Demise of Stock Agencies

The one thing that I regret is the demise of many stock photo agencies, due to the fact that so many people shooting digital photos today think they are good enough to advertise their photographs for sale on their Websites on the Internet at very low prices. Sure they have pretty pictures but what makes them think other people want them.  If they sell one or two a year they call themselves professional photographers. The definition of a professional photographer has always been one who earns at least one half their income through photographic work.

In the days before digital photography, there were hundreds of small stock photo agencies that catered to the amateur and professional photographer, selling the rights to photos for decent prices, from $150.00 to thousands of dollars for one time use, depending on the size, type of use, and the amount of the run. Also, if an agency client lost or damaged a color slide, the agency could collect $1,500.00 from them, according to the law. In my lifetime as a stock photographer, I collected twice from lost color slides. The photographer and agency split the price that the client had to pay 50-50, as the agency does all the selling and collecting of payments and keeps all the records of sale. All the photographer had to do was take and send saleable photos to the agency on a regular basis. The more photos you had with the photo agency, the better your chances were to make money with them. At one point in time back then, I had over 10,000 color slides in five different photo agencies that produced a good side income for me.

“Gone are the good old days of easy money with stock photos”

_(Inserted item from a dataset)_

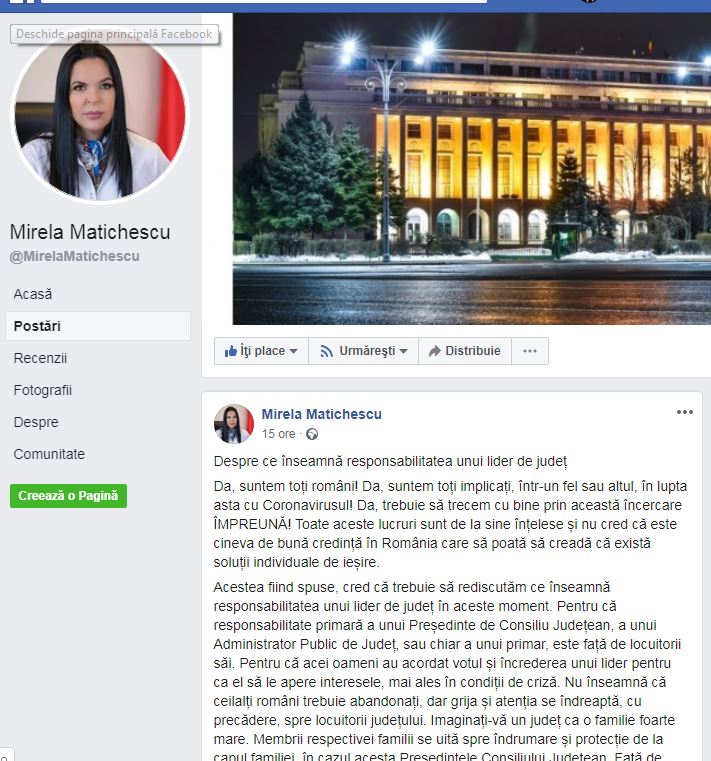Open the three-dots menu beside Distribuie
This screenshot has height=761, width=711.
click(530, 351)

Those days are gone forever with the creation of the digital camera, as most of the small photo stock agencies quit the business or were taken over by the larger ones. Like Getty Images, who by the way bought out some of my smaller stock agencies, so that I have been connected to Getty Images for the past 10 years. That meant that my color slides must now compete with the millions of photo works in Getty’s files and they have only produced about one or two sales a year since then. Gone are the good old days of easy money with stock photos.